Surfacing an Iceberg: Meaningful Use of Clinical Notes Advances Drug Safety

Author:Paea LePendu Stanford University
Date:June 01, 2012
Location:220 Deschutes
Host:Dejing Dou


Although relatively rare once a drug is marketed, adverse drug reactions constitute a major cause of morbidity and mortality worldwide. The current state-of-the-art in post-marketing drug surveillance utilizes large collections of voluntarily submitted reports to detect adverse drug reactions. However, given the limitations of reporting systems, researchers increasingly look toward electronic health records (EHRs) for next-generation signal detection. Yet, the promise of "big data" from EHRs is only the tip of an enormous iceberg: the vast majority of a patient?s history lies entombed in clinical-textual descriptions. Achievements in natural language processing (NLP) are rapidly closing this gap, and we present a simple approach that transforms rapidly the unstructured patient notes taken by doctors, nurses and other clinicians into a de-identified, temporally ordered, patient-feature matrix that is sorted according to standardized medical terminologies. We demonstrate how to use this high-throughput data to monitor actively for adverse drug reactions in the EHR. Overall, simple methods applied to the text show strong predictive value (72% PPV, 17% FDR). In one particular case that was actually flagged as a false negative, our follow-up analysis reveals that proton-pump inhibitors (PPIs) appear strongly associated with heart attacks, which could be explained by new results (see companion study by Ghebremariam et al) on the biological mechanisms of PPIs. We conclude that next-generation, post-marketing drug surveillance using EHRs will benefit from simple methods that surface the enormous quantity and value of unstructured clinical text.

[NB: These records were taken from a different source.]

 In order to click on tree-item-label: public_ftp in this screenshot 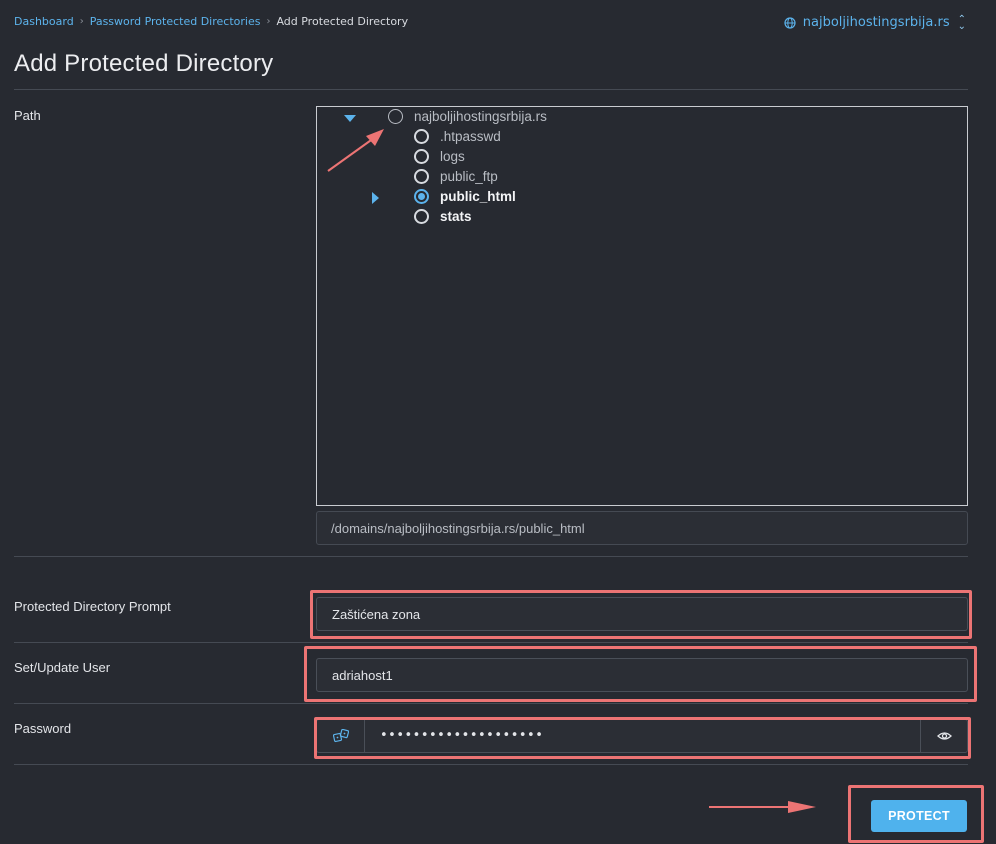, I will do `click(469, 176)`.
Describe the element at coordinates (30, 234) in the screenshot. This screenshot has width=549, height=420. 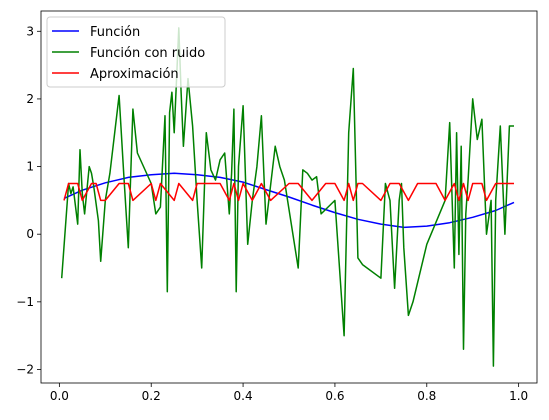
I see `y-tick-label: 0` at that location.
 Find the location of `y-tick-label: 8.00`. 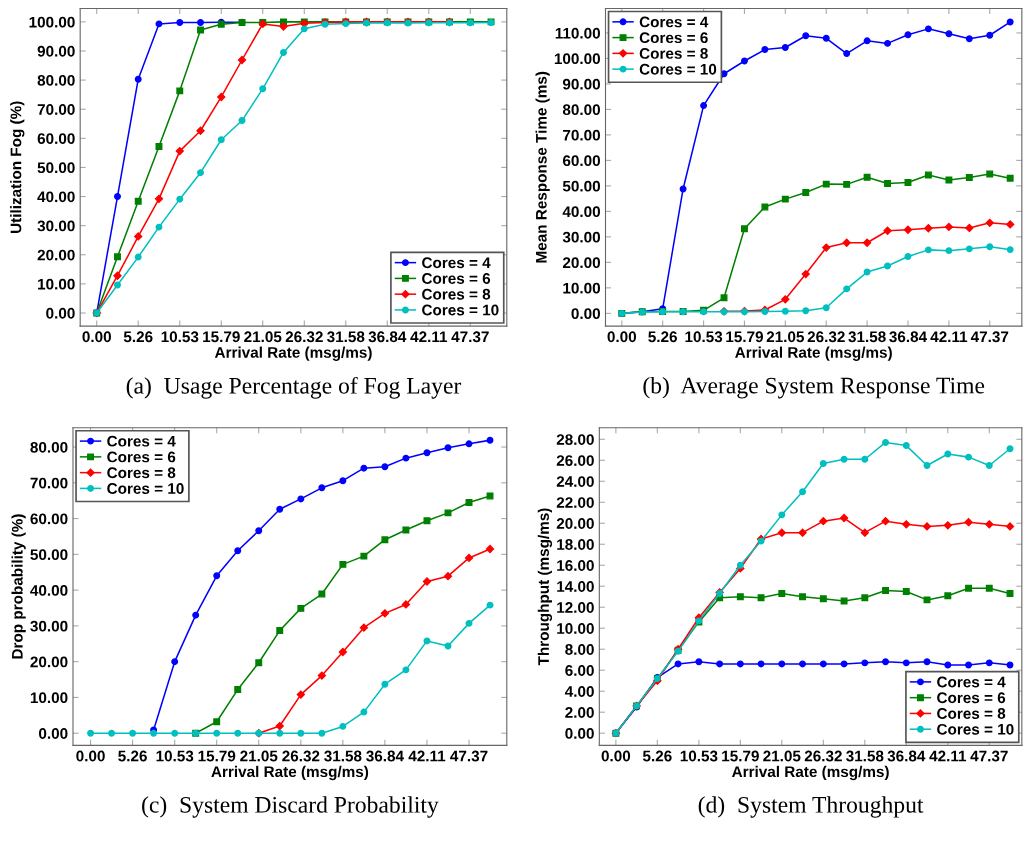

y-tick-label: 8.00 is located at coordinates (580, 650).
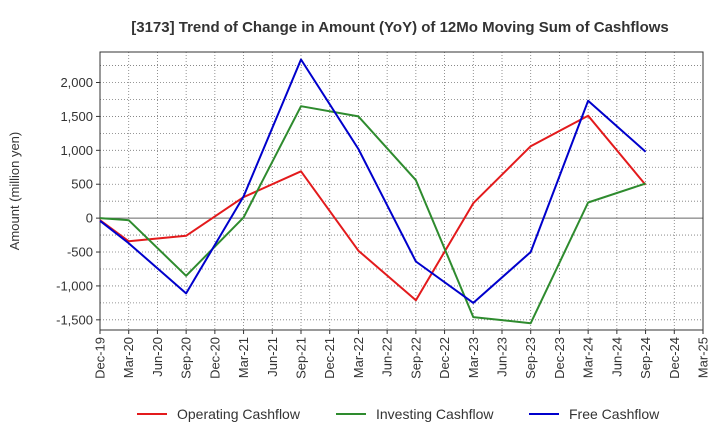 Image resolution: width=720 pixels, height=445 pixels. What do you see at coordinates (358, 358) in the screenshot?
I see `x-tick-label: Mar-22` at bounding box center [358, 358].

Paea LePendu graduated from the UO CIS program in 2010 and is currently a research scientist at Stanford. His team at Stanford is pioneering efforts in extracting and analyzing knowledge from clinical text --- the most underutilized yet most valuable part of electronic healthcare records. The Stanford team won the International Semantic Web Challenge in 2010 based on their work on large-scale, integrated knowledge systems. Paea is a core inventor on numerous patents and disclosures that are currently being licensed by biotech companies interested in advancing patient healthcare through massive data analytics.